Created By: Preservation Forsyth
This lot is unusual in that it contains both the Rufus and Lula Spaugh House (the original structure) as well as the former 1957 Our Lady of Mercy Catholic Church and School building to the rear of the house (along Sunnyside Avenue). Rufus and Lula moved here in 1908 to be closer to his jobs at factories just up Sunnyside Avenue. Spaugh was treasurer, then vice-president of Salem Iron Works and Forsyth Manufacturing Company as well as vice-president of Arista Mills and Washington Mills Company. The couple moved on to Buena Vista in 1933.
The two-story hip-roofed frame house features a pedimented projecting bay at each side elevation. Fluted Doric columns with a picket balustrade support the one-story wrap front porch which includes projecting front and side entrance bays topped by a segmental arch. The wooden double door entrance is surrounded by an upper transom and sidelights; the large first floor window is an operable single sash with transom. The retaining wall and corner steps are concrete.
After the property was purchased by Our Lady of Mercy Catholic Church, the house was used by the Sisters of St. Joseph, who operated Our Lady of Mercy school, as their convent. Needing more space, the church opted to sell the various structures that eventually formed its larger campus in 2002 to the State of North Carolina for use by the UNC School of the Arts. The building now houses the UNCSA Office of Public Relations.
Sitting directly behind the Spaugh House is the 1957 yellow brick Modernist Our Lady of Mercy Catholic Church and School, which was formed in 1954 with a congregation of 235. It was built on a section of the lot that had once been a tennis court owned by Harry Spach, who lived across the street at 1901 Sunnyside Avenue (now gone). Designed by Greensboro architects and engineers Andrews and McGready, the structure accommodated over 600 parishioners by its completion.
The structure was designed in the International style, popularized in North Carolina when Bauhaus architect Walter Gropius taught at Black Mountain College during the 1940s. It now functions as classroom and performance space for UNCSA, and is titled Workplace West V.

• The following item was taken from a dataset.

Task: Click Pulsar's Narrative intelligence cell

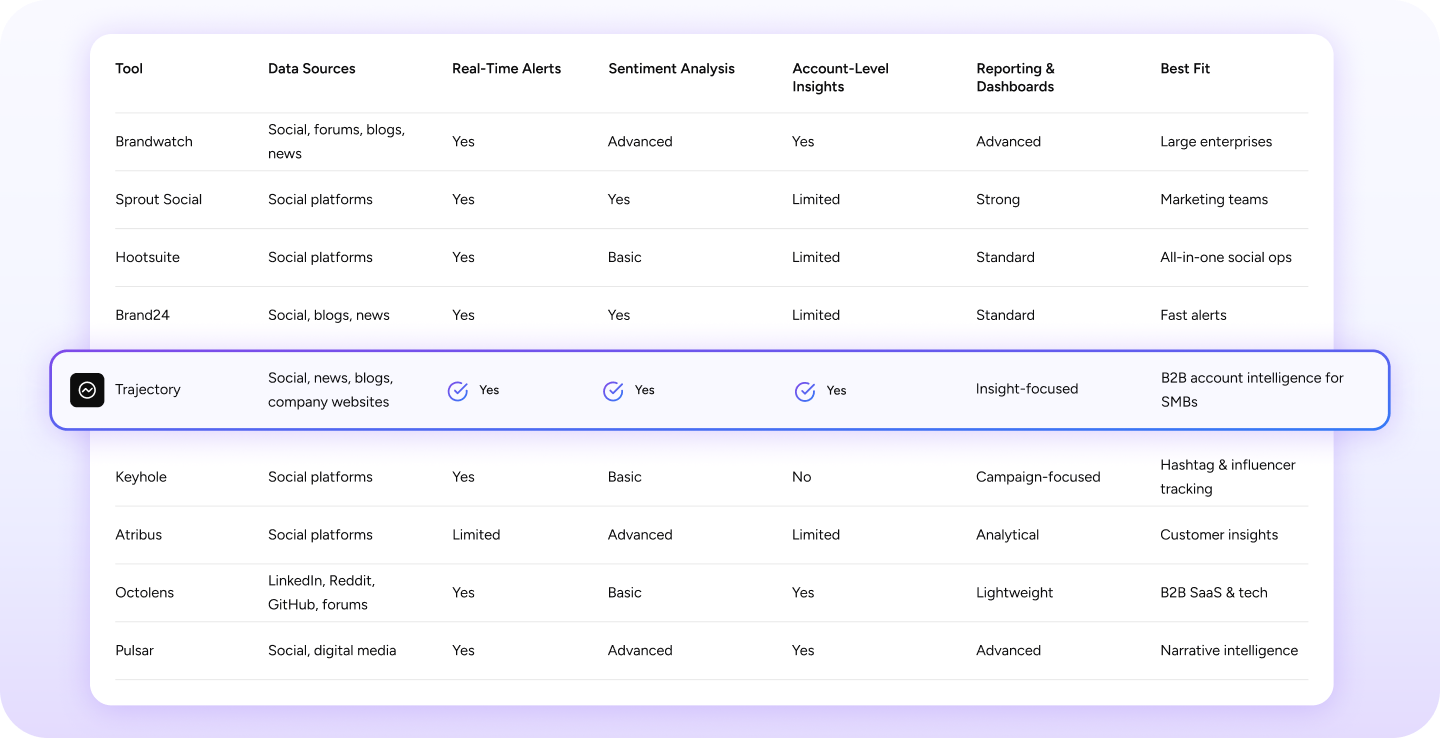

International style - Minimalist in concept and devoid of regional characteristics, the style stresses functionalism and rejects all nonessential decorative elements. Typically emphasizes the horizontal lines of a building, and usually has a flat roof. Windows treatments include horizontal bands of windows, large floor-to-ceiling windows, metal window frames set flush with the exterior walls, and glass-to-glass joints at corners without framing.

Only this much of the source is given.